Kaifi Azmi's passionate poems, clearly, are inspirational. One early devotee was Pritish Nandy, the Mumbai-based English language Indian poet. His translations of Azmi's verse were pioneering efforts. It is to Sudeep Sen's credit that he could retrieve some of them for his book and make Nandy write eloquently in it of how the Urdu poet had moved him in his Head Note. As Nandy puts it, he had translated "the work of one who would rank among the most powerful poets "in India," certain that "there were not many" to compete with him. Bangladeshi readers will, in particular, be moved by the ringing opening of a poem written surely in 1971 titled simply "Bangladesh." It begins thus: "I am not a country you can set ablaze, / I am not a wall you can raze to the ground/nor a frontier you can ablaze." But "Suicide," a poem written after the actor Guru Dutt had taken his life and that Nandy also translates, shows how Azmi could move his readers by poeticizing individual tragedy as well as national ones by its concluding lines, "Everyone raises your bier so effortlessly/Yet no one suffered your tenderness this way."

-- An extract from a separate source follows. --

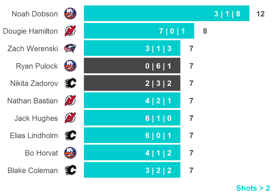Click the Devils logo beside Nathan Bastian

tap(70, 101)
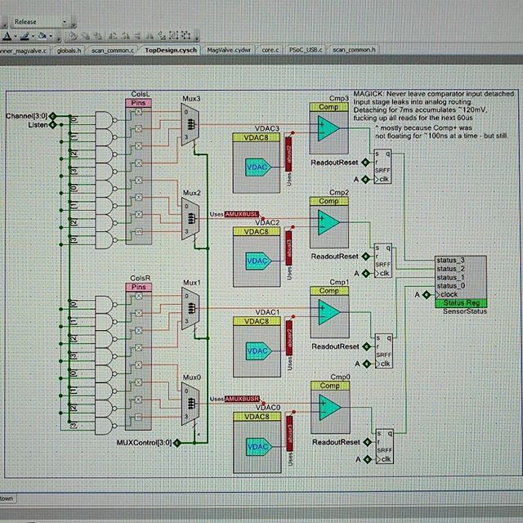Click the Cmp0 comparator triangle
The width and height of the screenshot is (523, 523).
point(329,405)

If Sudeep Sen chooses to begin Kaifi Azmi: Poems/Nazms with Mir's translations of the political poems the poet wrote at an early stage of his career, Sen prefers to end his anthology of the Urdu poet with his own translations of mostly quieter poems, knowing that if Azmi wrote about "nation, state, border, history" etc., he also wrote about "love, longing, despair, hope and more." Sen's translations bring out the lyrical Azmi, his expressiveness and tenderness as well as faith in love as in the poem called "Courage" which ends, "And yet—love hasn't conceded defeat/As yet—don't give up on love."

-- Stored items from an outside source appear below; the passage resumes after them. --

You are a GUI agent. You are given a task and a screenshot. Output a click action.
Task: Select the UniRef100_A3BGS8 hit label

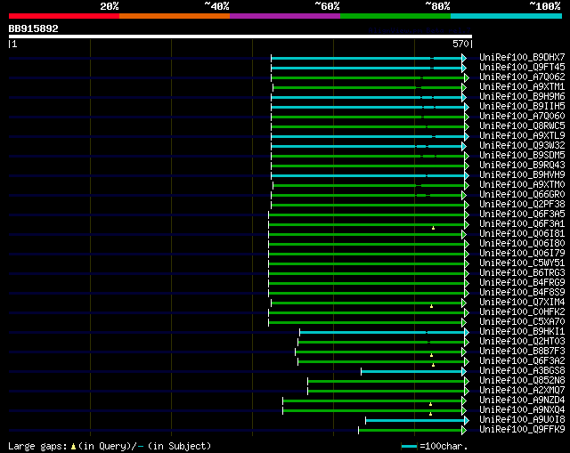click(x=509, y=370)
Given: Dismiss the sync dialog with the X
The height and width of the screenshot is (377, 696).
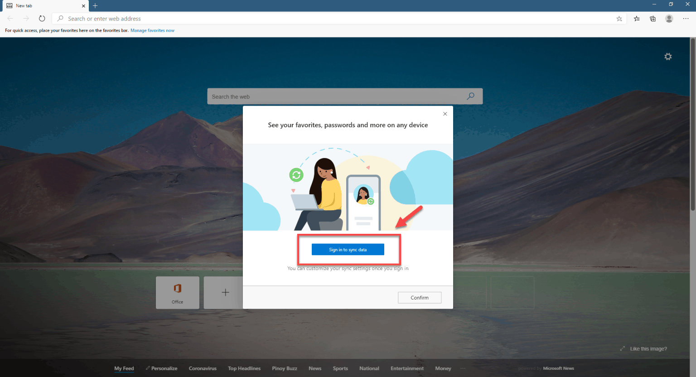Looking at the screenshot, I should coord(445,114).
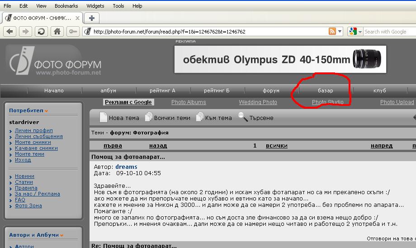Collapse the Потребител panel arrow
The image size is (416, 248).
pos(47,111)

Sudeep Sen's skillful and fluent translations in his ingeniously assembled and attractively anthologized tribute to the poet conclude the volume aptly by giving us the two aspects of the poet on display throughout—the indignant critic of economic injustice, religious bigotry and power mongers everywhere and the tender, sensitive poet of equality, love, compassion and hope. This is why, "Celebration of Love," the last poem Sen has chosen for his section and the book he has edited opens thus—"Celebration of love—we must rejoice in a new way. /Sadness in my heart—this sadness mustn't say." Sen's translations and those of the other translators he has drawn upon is surely a befitting tribute to a poet whose verse and impassioned presence in our subcontinent need to be treasured in volumes such as Kaifi Azmi: Poems/Nazms.
Fakrul Alam is UGC Professor, Department of English, University of Dhaka.